— Start —

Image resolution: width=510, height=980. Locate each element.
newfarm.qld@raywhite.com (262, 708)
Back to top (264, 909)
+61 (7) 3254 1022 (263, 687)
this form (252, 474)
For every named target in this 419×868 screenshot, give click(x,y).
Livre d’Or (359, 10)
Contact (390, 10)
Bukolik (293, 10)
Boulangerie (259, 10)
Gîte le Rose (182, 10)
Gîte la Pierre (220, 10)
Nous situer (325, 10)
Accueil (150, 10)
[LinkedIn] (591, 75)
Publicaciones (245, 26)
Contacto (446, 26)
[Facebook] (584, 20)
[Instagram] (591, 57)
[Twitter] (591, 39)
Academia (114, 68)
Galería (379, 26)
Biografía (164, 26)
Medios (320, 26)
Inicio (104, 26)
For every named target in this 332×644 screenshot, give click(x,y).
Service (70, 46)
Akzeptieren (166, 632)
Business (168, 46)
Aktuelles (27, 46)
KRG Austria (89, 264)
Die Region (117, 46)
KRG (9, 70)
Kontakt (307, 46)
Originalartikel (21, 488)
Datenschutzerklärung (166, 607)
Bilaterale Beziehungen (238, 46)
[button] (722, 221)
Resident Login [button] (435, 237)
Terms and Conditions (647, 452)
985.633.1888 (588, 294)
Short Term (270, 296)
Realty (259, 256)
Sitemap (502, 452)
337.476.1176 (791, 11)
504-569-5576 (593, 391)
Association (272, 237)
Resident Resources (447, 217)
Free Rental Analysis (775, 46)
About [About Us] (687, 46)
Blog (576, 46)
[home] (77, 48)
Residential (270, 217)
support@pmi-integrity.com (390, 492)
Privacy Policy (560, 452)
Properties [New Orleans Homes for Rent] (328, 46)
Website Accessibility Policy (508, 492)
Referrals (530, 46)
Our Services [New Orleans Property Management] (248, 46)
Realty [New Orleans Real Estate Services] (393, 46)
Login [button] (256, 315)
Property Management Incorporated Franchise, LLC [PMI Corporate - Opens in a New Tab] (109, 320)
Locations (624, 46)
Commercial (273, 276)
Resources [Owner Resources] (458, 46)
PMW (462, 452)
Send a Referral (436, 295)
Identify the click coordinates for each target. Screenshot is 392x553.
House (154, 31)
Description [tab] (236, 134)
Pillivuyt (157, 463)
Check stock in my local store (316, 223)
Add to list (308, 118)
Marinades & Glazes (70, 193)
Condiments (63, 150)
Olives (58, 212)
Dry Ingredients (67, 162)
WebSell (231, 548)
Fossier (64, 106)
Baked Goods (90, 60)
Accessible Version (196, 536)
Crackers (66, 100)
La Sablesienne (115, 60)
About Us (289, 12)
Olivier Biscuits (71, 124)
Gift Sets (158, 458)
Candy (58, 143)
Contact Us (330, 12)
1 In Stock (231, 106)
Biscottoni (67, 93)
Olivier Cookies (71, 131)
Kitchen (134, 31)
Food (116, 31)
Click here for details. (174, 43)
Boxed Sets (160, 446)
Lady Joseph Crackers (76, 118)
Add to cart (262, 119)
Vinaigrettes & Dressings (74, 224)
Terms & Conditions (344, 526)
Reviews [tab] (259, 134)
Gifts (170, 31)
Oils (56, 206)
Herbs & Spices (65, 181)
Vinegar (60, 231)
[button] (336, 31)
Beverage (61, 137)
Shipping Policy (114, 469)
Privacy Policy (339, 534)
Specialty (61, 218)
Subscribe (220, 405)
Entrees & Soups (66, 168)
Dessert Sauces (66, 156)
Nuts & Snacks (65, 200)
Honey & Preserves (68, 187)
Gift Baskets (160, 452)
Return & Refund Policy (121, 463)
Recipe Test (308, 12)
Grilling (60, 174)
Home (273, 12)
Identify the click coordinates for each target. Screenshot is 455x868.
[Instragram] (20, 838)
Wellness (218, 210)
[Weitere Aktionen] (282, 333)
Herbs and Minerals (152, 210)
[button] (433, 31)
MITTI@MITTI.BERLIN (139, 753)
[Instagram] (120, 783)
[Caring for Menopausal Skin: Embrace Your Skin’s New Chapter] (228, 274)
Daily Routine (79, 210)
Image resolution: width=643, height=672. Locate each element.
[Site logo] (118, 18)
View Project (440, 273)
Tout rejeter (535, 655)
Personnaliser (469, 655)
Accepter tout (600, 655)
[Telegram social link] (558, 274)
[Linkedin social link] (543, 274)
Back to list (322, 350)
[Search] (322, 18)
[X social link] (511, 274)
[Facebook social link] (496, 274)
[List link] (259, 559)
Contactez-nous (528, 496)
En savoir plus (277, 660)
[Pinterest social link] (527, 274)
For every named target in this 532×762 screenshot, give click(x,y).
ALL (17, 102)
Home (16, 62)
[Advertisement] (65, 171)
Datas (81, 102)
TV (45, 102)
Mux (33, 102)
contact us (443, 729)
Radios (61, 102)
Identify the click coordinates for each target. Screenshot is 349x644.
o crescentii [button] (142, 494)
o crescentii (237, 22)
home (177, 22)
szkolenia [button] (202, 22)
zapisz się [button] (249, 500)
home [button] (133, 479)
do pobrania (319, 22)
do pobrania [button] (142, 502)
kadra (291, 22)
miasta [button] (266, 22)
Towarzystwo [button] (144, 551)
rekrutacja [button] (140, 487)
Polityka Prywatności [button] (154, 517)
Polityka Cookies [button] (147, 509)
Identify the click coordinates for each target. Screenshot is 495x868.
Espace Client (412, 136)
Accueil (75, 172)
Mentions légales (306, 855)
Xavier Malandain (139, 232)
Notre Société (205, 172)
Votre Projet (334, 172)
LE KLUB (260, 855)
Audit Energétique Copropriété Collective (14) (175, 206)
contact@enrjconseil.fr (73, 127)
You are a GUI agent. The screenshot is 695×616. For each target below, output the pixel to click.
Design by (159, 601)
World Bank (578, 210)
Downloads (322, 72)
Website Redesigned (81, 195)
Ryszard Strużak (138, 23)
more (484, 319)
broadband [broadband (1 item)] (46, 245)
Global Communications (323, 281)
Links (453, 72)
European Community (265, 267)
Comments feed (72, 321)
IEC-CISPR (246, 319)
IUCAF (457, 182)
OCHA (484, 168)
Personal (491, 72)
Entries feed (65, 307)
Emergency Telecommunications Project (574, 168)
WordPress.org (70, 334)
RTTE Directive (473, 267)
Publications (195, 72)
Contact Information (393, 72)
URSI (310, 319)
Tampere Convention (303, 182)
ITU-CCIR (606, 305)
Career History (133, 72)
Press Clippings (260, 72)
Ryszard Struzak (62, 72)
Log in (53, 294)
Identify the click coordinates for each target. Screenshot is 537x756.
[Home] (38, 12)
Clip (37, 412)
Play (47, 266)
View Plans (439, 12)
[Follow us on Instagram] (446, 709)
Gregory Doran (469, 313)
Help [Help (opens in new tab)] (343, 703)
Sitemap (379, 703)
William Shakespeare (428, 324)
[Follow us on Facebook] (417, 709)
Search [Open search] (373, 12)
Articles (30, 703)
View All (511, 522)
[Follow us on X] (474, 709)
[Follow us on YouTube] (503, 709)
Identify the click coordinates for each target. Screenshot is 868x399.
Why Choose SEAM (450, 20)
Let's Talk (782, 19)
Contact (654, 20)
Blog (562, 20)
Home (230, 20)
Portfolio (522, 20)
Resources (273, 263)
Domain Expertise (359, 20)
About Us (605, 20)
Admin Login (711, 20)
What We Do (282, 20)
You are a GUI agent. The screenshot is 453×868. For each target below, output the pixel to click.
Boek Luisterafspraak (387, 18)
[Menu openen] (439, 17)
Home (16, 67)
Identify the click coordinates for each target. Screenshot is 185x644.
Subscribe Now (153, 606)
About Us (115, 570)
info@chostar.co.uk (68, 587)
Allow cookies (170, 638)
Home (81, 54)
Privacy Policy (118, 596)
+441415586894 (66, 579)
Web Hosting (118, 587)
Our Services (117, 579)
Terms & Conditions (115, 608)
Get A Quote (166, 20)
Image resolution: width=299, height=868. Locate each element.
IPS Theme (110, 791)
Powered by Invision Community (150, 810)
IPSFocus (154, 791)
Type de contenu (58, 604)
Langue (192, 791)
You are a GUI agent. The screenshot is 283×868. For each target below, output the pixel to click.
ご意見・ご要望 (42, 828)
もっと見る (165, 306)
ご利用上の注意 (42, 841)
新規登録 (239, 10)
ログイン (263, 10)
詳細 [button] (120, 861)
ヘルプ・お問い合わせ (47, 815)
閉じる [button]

— End —

Count the lines in the entries above that contain the string "Community", matching case exactly, and give only the number.

2